Pixel coordinate grounding data —
################

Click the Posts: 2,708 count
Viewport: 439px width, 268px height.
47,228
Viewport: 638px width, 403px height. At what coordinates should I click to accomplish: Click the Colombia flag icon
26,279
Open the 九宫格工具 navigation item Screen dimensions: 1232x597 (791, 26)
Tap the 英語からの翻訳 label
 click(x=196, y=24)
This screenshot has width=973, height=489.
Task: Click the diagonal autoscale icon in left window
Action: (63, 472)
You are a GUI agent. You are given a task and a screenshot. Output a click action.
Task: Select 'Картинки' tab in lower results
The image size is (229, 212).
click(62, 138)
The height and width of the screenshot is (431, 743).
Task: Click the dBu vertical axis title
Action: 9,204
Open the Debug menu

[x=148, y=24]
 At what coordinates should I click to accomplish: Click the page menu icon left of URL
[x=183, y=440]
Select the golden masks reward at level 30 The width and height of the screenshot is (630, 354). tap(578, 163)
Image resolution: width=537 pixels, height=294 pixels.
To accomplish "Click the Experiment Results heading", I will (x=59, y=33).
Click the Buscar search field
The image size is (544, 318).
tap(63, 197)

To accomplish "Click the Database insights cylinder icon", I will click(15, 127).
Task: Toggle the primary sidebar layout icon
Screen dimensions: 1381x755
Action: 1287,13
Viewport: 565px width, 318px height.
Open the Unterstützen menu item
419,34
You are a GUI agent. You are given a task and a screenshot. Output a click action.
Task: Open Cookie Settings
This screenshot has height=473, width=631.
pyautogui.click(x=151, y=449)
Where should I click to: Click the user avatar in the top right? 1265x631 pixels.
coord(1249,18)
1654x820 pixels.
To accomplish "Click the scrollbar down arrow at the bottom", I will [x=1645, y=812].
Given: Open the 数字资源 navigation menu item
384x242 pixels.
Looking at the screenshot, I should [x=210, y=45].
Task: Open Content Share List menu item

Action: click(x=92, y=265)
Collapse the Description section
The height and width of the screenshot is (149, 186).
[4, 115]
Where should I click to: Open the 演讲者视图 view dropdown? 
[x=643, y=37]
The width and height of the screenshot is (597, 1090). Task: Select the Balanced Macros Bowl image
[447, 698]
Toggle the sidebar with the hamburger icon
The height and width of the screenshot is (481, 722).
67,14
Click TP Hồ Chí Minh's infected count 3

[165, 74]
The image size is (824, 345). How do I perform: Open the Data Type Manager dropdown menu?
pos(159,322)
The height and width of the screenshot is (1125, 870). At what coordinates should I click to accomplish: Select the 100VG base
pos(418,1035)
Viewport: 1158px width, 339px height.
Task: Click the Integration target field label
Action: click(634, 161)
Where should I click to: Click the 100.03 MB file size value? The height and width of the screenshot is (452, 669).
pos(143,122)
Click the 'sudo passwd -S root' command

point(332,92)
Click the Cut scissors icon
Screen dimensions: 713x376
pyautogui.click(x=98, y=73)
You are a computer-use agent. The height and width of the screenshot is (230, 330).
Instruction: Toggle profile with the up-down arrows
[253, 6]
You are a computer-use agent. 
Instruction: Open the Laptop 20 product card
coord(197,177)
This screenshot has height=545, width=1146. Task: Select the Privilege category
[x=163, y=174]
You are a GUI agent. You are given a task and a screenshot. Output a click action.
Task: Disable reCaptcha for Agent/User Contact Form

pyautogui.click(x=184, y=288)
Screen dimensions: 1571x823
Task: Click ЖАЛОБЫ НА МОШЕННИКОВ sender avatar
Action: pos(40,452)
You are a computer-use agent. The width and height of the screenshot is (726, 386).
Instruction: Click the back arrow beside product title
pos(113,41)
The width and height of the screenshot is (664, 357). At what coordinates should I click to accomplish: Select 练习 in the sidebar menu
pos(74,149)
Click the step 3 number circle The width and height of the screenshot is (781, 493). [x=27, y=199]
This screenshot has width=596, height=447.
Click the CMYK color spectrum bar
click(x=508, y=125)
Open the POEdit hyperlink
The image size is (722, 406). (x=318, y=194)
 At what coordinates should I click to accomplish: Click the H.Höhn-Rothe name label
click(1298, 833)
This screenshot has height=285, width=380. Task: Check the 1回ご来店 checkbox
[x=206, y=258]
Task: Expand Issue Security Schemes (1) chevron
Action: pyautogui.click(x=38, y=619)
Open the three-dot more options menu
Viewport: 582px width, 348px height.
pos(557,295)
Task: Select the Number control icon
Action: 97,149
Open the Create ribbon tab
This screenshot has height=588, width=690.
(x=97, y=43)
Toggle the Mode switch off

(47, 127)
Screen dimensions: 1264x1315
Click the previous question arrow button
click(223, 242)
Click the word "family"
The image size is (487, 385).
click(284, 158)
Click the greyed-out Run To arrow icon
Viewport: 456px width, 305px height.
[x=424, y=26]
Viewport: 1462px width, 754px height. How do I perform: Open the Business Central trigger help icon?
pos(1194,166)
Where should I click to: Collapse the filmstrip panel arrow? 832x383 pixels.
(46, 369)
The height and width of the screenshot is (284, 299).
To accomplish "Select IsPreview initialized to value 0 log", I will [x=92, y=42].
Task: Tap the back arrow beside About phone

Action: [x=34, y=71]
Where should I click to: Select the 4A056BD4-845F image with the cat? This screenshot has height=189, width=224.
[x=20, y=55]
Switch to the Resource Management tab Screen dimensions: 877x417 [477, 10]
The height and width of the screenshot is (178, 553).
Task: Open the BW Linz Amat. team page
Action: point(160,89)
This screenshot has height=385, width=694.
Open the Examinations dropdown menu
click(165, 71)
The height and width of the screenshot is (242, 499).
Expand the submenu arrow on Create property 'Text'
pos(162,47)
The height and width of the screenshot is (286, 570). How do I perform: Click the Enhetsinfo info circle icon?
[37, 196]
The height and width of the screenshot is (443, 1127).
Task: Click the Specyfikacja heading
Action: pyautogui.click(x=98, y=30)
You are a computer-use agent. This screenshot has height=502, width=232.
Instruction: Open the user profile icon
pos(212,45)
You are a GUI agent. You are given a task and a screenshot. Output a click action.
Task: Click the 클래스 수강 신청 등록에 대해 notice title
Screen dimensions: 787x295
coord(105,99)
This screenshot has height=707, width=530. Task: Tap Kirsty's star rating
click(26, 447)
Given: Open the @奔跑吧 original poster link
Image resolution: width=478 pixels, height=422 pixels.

################

TASK BRIEF —
Output the lines from the one with "This screenshot has height=707, width=530." through the end of the records above, exactly, including both ends, and nothing besides.

ANSWER BELOW —
This screenshot has height=707, width=530. Task: Tap Kirsty's star rating
click(26, 447)
Given: Open the @奔跑吧 original poster link
Image resolution: width=478 pixels, height=422 pixels.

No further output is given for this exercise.